Task instructions →
Lay out everything in the records from the line containing "Toggle the 开启代理 switch off" down to the line containing "point(98,182)" as a Markdown table with the columns Row and Line, numbering each line and skipping any blank ones.

===============

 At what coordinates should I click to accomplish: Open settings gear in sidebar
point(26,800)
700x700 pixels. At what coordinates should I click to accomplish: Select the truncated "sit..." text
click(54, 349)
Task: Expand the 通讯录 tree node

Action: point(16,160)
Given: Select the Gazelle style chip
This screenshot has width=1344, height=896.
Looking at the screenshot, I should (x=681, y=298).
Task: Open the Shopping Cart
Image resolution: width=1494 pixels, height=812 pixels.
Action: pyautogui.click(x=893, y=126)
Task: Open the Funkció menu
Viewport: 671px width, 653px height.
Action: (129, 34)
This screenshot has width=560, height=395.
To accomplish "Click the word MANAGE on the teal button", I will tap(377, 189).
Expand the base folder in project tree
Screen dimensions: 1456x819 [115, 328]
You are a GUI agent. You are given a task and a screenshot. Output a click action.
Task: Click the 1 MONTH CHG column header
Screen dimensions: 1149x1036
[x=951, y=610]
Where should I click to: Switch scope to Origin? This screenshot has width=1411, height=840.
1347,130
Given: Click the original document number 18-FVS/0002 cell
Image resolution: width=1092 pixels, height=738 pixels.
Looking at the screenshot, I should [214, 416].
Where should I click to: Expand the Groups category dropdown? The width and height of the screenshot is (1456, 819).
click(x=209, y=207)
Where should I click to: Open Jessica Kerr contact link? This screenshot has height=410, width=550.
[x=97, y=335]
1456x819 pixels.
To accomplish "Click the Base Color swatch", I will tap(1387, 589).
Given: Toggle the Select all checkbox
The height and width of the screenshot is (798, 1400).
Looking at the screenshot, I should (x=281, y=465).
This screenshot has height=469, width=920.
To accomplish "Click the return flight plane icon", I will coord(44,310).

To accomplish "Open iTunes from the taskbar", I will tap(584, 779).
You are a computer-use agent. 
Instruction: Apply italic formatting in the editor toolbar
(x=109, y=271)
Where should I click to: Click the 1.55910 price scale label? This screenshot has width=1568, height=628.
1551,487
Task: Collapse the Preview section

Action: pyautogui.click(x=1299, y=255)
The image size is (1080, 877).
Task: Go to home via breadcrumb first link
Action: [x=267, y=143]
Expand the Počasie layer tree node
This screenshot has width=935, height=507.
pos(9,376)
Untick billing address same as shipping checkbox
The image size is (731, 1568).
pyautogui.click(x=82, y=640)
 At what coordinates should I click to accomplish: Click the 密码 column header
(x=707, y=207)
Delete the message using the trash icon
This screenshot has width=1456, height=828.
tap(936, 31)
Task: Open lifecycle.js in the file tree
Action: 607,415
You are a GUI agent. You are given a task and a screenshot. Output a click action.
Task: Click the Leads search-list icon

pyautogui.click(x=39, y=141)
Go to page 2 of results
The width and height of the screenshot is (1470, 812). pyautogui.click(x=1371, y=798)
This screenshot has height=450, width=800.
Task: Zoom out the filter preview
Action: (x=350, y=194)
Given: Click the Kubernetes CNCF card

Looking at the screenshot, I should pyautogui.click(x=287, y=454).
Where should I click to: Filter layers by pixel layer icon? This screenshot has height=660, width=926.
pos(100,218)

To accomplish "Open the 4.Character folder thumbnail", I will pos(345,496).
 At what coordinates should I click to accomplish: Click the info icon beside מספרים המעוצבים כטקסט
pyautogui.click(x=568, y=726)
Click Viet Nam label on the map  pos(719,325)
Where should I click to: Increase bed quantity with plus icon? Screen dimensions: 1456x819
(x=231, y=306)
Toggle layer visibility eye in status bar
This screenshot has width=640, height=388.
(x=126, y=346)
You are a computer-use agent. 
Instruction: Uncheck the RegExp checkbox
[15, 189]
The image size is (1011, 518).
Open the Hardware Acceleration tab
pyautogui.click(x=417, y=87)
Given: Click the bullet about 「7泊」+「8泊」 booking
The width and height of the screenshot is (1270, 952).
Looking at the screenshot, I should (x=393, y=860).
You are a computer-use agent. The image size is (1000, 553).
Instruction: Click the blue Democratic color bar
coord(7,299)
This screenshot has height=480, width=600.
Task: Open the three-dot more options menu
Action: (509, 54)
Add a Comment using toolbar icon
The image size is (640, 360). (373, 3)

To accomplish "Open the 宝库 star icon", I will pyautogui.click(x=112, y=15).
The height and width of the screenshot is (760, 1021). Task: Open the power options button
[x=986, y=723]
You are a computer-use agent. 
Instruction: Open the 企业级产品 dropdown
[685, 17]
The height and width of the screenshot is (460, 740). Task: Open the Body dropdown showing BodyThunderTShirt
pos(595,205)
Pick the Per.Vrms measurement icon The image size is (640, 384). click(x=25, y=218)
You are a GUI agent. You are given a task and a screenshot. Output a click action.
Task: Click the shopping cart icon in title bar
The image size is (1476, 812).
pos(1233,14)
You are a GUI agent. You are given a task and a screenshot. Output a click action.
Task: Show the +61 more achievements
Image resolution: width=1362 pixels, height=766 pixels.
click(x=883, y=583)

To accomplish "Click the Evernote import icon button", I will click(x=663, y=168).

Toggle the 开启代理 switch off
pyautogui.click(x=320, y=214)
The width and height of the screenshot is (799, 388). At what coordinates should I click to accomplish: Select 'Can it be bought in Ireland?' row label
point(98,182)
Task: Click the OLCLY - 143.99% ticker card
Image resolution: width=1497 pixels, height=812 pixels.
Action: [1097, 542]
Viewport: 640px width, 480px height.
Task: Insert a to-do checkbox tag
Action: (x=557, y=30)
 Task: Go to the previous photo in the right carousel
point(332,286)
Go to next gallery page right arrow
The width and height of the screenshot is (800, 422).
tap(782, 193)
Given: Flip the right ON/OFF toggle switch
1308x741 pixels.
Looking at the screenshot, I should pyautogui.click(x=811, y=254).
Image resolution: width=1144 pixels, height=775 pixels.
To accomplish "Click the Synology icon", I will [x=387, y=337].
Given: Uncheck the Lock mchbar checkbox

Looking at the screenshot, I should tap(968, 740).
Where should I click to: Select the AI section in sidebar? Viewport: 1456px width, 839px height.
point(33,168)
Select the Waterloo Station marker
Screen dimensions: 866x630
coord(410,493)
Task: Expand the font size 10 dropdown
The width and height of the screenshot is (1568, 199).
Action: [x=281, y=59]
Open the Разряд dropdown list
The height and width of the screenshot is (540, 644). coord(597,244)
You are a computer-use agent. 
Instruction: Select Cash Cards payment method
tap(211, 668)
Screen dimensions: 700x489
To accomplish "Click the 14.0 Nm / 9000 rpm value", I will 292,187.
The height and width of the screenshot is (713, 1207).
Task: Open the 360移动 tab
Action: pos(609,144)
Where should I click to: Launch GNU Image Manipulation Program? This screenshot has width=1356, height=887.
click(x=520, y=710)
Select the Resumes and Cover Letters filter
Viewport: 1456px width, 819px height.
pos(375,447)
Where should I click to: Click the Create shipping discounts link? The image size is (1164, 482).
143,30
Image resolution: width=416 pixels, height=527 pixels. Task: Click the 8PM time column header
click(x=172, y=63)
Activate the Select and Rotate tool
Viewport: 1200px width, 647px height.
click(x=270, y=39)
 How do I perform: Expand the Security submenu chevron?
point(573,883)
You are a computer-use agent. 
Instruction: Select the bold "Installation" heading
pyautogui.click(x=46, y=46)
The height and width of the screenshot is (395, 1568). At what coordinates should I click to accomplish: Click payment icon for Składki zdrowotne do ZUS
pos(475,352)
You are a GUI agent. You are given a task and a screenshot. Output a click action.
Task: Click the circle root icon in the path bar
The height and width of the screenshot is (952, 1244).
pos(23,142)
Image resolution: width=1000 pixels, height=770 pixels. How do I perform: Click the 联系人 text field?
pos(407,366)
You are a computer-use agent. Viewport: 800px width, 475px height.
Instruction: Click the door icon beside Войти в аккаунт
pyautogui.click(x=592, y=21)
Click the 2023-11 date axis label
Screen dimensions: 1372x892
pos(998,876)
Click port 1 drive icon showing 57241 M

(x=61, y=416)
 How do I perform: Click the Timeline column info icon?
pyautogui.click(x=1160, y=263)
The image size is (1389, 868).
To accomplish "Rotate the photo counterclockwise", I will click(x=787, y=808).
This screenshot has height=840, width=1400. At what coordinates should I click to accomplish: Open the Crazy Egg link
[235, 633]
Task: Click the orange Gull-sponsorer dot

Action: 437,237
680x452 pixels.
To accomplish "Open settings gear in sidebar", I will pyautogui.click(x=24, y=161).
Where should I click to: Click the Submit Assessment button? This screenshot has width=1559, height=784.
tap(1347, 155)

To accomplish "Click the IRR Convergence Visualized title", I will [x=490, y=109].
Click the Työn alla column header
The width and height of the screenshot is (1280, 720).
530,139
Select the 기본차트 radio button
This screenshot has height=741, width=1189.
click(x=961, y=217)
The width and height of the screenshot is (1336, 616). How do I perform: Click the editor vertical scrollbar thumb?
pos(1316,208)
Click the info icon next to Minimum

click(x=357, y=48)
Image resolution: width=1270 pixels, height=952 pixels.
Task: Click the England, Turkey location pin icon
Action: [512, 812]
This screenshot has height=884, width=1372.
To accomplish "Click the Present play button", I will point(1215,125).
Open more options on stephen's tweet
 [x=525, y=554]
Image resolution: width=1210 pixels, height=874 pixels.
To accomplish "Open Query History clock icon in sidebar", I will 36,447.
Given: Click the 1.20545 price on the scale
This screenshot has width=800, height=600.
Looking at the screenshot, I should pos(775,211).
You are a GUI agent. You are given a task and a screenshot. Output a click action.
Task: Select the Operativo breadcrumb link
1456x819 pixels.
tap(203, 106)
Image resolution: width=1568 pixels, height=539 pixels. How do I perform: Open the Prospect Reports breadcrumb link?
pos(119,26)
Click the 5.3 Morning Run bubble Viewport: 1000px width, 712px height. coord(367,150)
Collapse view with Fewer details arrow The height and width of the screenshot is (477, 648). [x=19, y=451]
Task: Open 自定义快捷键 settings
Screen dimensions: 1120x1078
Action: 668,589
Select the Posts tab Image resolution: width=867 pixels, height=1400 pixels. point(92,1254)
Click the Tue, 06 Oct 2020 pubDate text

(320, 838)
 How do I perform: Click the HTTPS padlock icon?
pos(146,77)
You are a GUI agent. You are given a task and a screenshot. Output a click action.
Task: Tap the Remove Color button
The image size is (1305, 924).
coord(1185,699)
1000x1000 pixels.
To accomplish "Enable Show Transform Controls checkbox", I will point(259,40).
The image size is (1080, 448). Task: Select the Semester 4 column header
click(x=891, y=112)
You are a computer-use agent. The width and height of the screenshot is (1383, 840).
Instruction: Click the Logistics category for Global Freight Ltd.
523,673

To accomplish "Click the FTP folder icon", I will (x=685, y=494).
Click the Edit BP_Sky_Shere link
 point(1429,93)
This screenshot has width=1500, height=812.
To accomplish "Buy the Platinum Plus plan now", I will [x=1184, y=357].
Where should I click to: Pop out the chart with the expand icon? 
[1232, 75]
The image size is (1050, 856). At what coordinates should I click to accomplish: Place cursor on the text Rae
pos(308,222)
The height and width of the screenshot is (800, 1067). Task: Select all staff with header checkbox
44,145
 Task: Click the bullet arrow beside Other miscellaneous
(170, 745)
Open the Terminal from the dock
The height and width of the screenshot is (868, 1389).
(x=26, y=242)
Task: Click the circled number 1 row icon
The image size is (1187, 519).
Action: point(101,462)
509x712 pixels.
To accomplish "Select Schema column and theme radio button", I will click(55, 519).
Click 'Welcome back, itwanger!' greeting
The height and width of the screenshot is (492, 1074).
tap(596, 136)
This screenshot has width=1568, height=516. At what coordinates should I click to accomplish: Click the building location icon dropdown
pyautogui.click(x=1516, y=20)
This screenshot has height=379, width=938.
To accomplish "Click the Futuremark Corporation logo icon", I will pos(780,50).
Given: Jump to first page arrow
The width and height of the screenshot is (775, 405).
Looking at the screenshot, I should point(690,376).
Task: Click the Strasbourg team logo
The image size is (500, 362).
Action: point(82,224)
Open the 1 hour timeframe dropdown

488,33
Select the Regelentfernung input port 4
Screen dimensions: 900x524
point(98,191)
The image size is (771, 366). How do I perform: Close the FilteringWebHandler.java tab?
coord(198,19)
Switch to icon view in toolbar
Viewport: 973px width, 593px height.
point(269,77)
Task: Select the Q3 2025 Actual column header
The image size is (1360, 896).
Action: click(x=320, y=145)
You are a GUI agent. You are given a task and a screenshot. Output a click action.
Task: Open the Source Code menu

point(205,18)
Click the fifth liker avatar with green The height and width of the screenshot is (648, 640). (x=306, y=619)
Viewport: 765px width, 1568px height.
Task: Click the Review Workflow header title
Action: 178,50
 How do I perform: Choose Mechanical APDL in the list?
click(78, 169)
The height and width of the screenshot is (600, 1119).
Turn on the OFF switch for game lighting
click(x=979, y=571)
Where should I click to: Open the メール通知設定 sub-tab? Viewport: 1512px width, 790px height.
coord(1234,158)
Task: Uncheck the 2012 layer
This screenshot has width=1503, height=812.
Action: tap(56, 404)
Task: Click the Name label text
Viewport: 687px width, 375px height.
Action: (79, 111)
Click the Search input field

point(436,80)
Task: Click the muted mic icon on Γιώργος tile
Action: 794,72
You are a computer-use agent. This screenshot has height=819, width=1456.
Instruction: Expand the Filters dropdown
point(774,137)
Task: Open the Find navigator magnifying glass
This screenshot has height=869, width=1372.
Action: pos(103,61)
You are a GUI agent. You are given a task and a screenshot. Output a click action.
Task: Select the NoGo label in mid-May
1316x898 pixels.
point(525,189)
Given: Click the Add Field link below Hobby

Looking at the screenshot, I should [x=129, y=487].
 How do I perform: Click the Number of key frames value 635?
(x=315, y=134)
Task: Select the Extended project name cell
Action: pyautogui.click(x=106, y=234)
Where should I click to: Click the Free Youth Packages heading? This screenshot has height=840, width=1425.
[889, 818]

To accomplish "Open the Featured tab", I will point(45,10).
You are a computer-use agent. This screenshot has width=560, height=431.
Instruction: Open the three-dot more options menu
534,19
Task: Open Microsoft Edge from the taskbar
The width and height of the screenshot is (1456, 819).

===============

Result of the task →
| Row | Line |
|---|---|
| 1 | Toggle the 开启代理 switch off |
| 2 | pyautogui.click(x=320, y=214) |
| 3 | The width and height of the screenshot is (799, 388). At what coordinates should I click to accomplish: Select 'Can it be bought in Ireland?' row label |
| 4 | point(98,182) |